La corticothérapie reste la base du traitement des dermatopolymyosites et polymyosites. Les doses vont de quelques milligrammes jusqu'au gramme par jour. Cependant, ce traitement a pour limite de ne pas être sélectif et d'entraîner de nombreux effets indésirables quand il est prescrit au long cours. Le méthotrexate est essentiellement utilisé dans la polyarthrite rhumatoïde sévère. Dans les autres maladies auto-immunes, il est le plus souvent utilisé en cas d'atteintes viscérales graves ou en cas de corticorésistance ou de corticodépendance.

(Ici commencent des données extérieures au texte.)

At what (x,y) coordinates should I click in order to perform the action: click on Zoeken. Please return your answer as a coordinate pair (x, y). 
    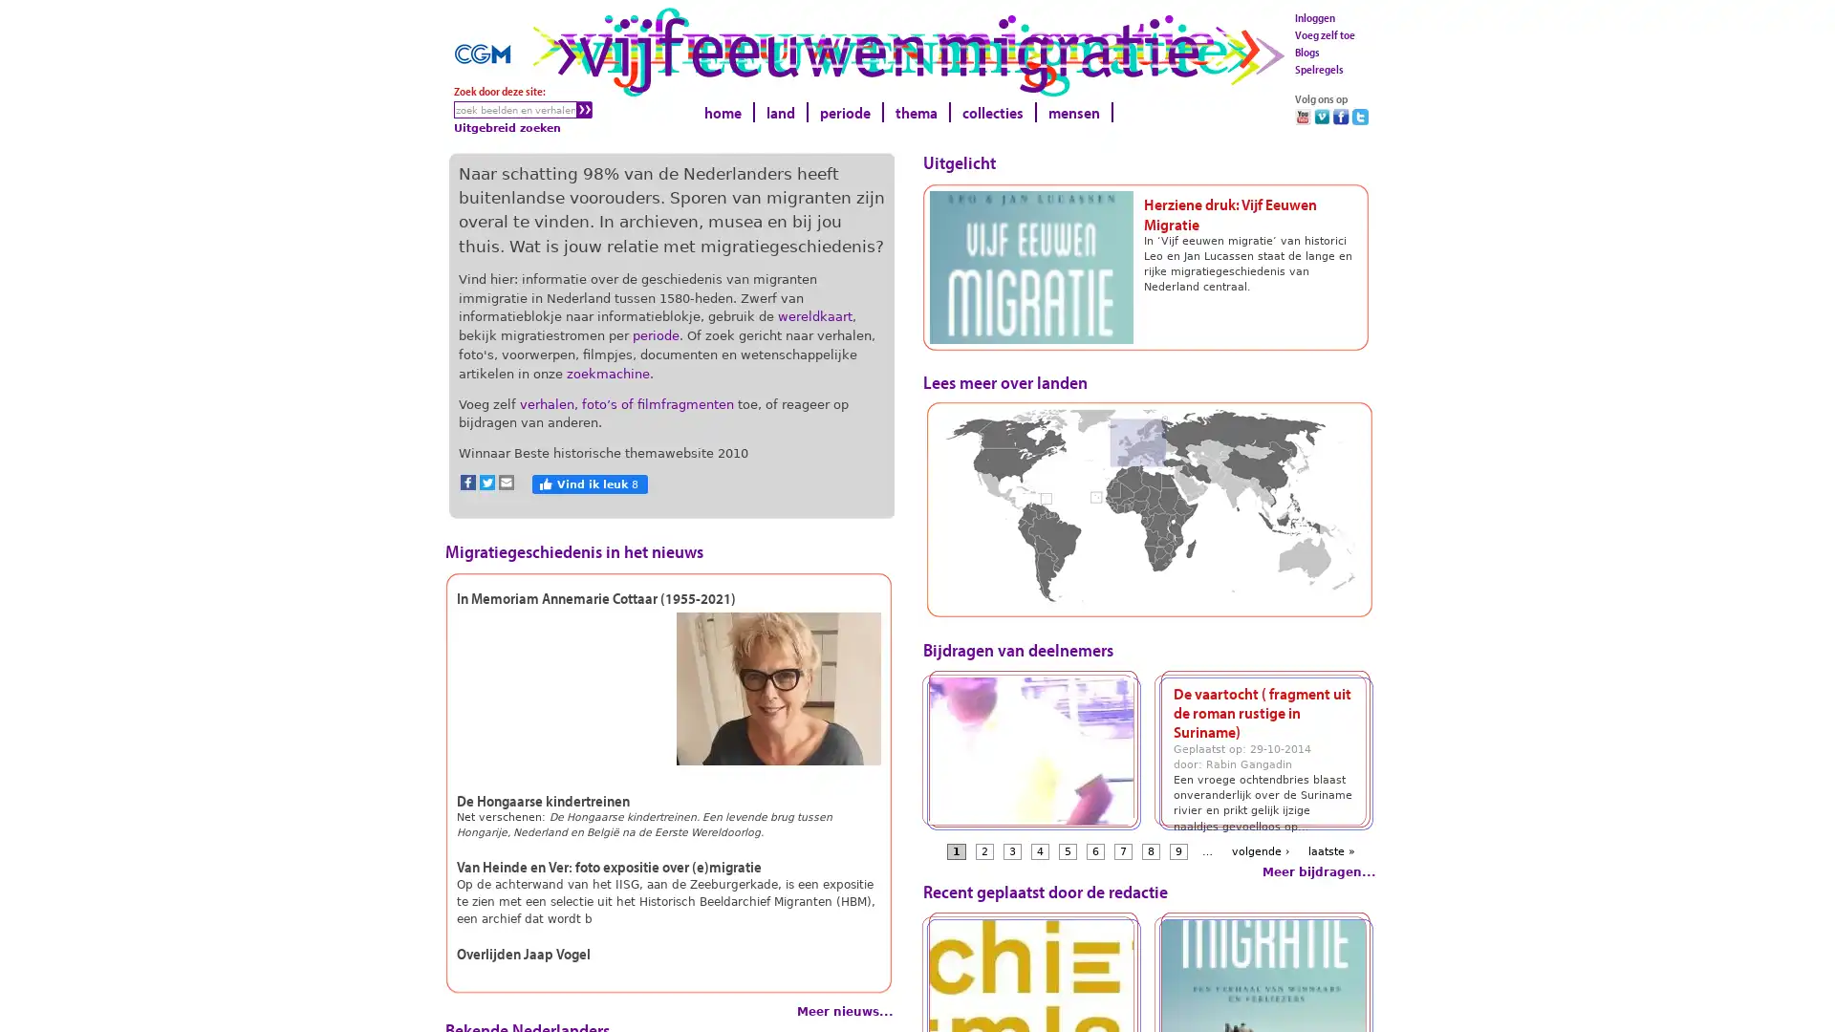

Les échanges plasmatiques n'ont plus guère d'indication car les traitements médicaux actuels contrôlent mieux les maladies auto-immunes. Les rares indications concernent les formes fulminantes non contrôlées par les traitements médicaux ou les manifestations de vascularite associée à la polyarthrite rhumatoïde. Ce traitement est lourd de mise en œuvre et n'est pas dénué d'effets indésirables.

Il faut noter que le traitement du syndrome de Gougerot-Sjögren est avant tout symptomatique (traitement de la xérostomie et de la xérophtalmie) et que les corticoïdes ou autres immunosuppresseurs ne sont utilisés que lors d'atteintes viscérales extra-glandulaires graves. Le Plaquenil® est aussi utilisé.

La sclérodermie pose de gros problèmes thérapeutiques car aucun traitement ne permet à ce jour de contrôler l'évolutivité de la sclérose cutanée. Le traitement des troubles ischémiques périphériques fait appel à des vasodilatateurs puissants (analogue de la prostacycline ou Iloprost®, nécessitant une perfusion intraveineuse continue).

Dans la myasthénie, l'exérèse chirurgicale du thymus reste la règle avec des cas de régression de la maladie.

Pour les endocrinopathies auto-immunes, le traitement est purement symptomatique, le rapport bénéfice/risque des immunosuppresseurs étant trop faible.

Plus récemment des autogreffes de moelle osseuse ont été proposées pour traiter les formes graves et rebelles de certaines maladies auto-immunes (lupus systémique, sclérodermie, polyarthrite rhumatoïde essentiellement). Le but est d'éliminer la production de lymphocytes auto-réactifs par une immunosuppression très forte et de réinjecter des cellules souches sélectionnées pour restaurer un système immunitaire moins auto-immun.

Enfin, il ne faut jamais oublier l'importance de l'éducation du patient, de son information et de son adhérence au traitement. Des mesures symptomatiques comme la kinésithérapie, le traitement de la douleur, des atteintes viscérales, une prise en charge psychologique des handicaps ne doivent pas être oubliées. De même, la prévention solaire, l'arrêt d'un traitement hormonal contenant des œstrogènes et l'éviction de certains médicaments inducteurs de manifestations auto-immunes doivent être signalés au patient.